I realised it’s thanks to my two requirement modules (SE1101E – Southeast Asian studies – and SSA1203 – Singapore, Asia and American Power) that my days are more filled with schoolwork now. For each module, I have to write three papers. Add that to my EL3254 (Media, Discourse and Society) paper and presentation, as well as my EC1101E (Intro to Econs) tutorials and online graded practices, I’m a heck lot busier than I’d been last sem. And this is only 4 modules. Imagine if I took 5, like I was supposed to. (Which brings me to contemplating about next sem, where I have to take 6 modules, to compensate for the 1 module I didn’t take this sem … no, stop. It’s too depressing.)
So I’m down with three papers (two SSA1203 and one SE1101E), and am working on my next SE1101E paper, which is due 2 March. I know, you must think I’m crazy to be stressing out so much when the deadlines for most of my papers are still a long time away. But I’m the sort who’d manically try to finish them all the minute I’m told what I’m required to do, just so I can avoid the mad rush towards the exams, where then I’d have to study for the exams and work on my papers. Makes sense, doesn’t it?

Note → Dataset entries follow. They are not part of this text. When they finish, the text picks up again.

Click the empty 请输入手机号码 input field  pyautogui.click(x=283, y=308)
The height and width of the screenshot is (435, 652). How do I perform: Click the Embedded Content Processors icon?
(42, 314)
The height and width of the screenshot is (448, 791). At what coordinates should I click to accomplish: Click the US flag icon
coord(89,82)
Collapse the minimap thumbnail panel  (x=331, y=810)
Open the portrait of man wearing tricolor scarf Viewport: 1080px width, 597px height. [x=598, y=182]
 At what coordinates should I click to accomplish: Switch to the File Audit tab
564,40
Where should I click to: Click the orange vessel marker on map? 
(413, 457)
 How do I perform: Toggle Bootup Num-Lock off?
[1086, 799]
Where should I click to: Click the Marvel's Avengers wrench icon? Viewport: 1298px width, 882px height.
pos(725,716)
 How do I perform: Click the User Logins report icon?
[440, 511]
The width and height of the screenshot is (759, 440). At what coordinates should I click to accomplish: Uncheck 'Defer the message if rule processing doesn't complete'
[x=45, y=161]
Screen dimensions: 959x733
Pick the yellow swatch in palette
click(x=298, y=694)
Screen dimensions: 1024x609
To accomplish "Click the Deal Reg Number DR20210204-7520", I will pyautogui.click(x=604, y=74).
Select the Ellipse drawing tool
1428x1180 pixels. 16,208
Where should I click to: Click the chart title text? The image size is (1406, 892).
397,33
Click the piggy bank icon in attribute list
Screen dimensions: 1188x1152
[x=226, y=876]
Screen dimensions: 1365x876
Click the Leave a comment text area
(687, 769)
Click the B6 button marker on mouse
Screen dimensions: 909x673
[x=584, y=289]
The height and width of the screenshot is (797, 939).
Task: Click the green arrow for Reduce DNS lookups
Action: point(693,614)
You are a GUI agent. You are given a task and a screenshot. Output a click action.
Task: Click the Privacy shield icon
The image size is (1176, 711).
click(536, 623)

Yes, so right now I’m riffling through online books, researching about the Mekong river and how it contributed to the construction of a collective identity (that was quite a lot of alliteration right there) of Vietnamese people before independence in 1945. The essay required us to explore how a place or a form of technology culminated in the formation of a collective identity of the people in a Southeast Asian country before or up to the point of independence. 1250 – 1500 words, at least one source about the place or technology, and at least two sources about the place, have to be academic.
The thing I don’t quite understand is, what’s the difference between before independence and up to the point of independence?
1300 words. Despite working on the paper the whole day yesterday, I’ve only managed to crank out 393 miserable words. This is unbelievably depressing. And what really makes me want to kick myself is that I’ve forgotten everything about the Mekong river that I studied in jc. That is, if I even paid attention. I don’t remember listening in lectures when the Mekong conflict was being explained. See, that’s what you get for being so disinterested.
Two and a half more months. Two and a half more months before Reading Week and the subsequent exams. And then no more horrible papers to write.
But then, of course, there is always next sem. Joy.